Krai \ Brink
Art4 Museum, Moscow, Russia and Art4 Gallery, London
2023-2024

Borderlands, unstable spaces and how humans relate to those types of landscape are a source of continued interest for Filippov, but his use of drawing as a means of artistic expression is relatively new. As he puts it, ‘For me, drawing was always something casual, something involving sketching, but now I have a much stronger relationship to it. [. . .] Drawing is a starting point that can lead to other art forms and to a different view of art as a whole’. The works in Brink are not based on photographs or preparatory sketches. Filippov’s ‘familiar’ landscapes are an ethereal space with a recognisable horizon that operates as point of focus to draw in the viewer and encourage meditation on perspective, pattern and colour. Using the medium of drawing to create landscapes depicting elements of his past, he creates an expanse in which we can contemplate our own journeys and find common ground.

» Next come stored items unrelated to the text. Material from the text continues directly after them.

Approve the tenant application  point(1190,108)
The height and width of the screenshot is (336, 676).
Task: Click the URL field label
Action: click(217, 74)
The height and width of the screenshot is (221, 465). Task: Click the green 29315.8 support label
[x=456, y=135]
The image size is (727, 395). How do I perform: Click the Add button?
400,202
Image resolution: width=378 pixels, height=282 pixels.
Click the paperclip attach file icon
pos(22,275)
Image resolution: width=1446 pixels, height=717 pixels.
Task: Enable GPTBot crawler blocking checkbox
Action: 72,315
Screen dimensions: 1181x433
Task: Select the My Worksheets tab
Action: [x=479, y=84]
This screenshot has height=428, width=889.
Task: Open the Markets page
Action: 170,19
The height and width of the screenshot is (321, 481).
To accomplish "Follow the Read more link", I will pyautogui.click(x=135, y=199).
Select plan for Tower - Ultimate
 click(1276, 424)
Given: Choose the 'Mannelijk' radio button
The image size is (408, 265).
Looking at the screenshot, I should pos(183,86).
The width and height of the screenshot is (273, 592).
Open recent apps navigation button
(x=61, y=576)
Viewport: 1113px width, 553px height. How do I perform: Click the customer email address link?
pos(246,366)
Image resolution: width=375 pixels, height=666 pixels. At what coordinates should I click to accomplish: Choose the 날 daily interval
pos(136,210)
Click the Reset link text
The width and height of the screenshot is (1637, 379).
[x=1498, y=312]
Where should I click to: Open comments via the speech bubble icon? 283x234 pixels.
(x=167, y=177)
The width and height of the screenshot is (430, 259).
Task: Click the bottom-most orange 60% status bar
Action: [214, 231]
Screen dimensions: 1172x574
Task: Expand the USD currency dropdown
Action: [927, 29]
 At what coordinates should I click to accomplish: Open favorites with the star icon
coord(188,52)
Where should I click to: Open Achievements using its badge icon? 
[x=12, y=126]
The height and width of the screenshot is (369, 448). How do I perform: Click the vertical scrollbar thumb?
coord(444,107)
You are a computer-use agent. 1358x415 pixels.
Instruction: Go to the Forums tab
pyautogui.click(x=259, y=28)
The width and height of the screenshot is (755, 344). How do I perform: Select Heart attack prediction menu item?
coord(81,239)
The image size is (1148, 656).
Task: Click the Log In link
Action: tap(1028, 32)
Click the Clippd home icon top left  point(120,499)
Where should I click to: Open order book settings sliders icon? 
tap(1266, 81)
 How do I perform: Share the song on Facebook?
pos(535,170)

When I return home, more than anything I value the fading away of one control and the appearance of another. Other vital rhythms come to the fore, a place where things can remain incompletely defined. In depicting landscapes, I do not focus on the details. I want to show that which never comes into the frame. Those events that remain beyond its perimeter represent the potential for meeting.

Gradually, a system of signs forms, and a set of tools which can help to describe these impressions.

Each tool has its own intonation. The choice of tool and the configuration of material and place produce a large proportion of the work. It may be that the work is defined long before the beginning. Selecting, sorting through variants, trying all possible combinations along the way: this process forms the basis of the artwork and is an important part of my method.

Working with drawing begins from the child’s idea of the relationship between paper and pencil, from how (and how fast) a single sheet of paper will be filled and the next begins to be sketched out. Repetition reveals what I cannot see. Drawing cannot be approached speculatively, without practice, and this surprising detail keeps bringing me back.
For me, drawing was always something casual, something involving sketching, but now I have a much stronger relationship to it. Today, some means of producing art make me doubt my resilience. Drawing is a starting point that can lead to other art forms and to a different view of art as a whole.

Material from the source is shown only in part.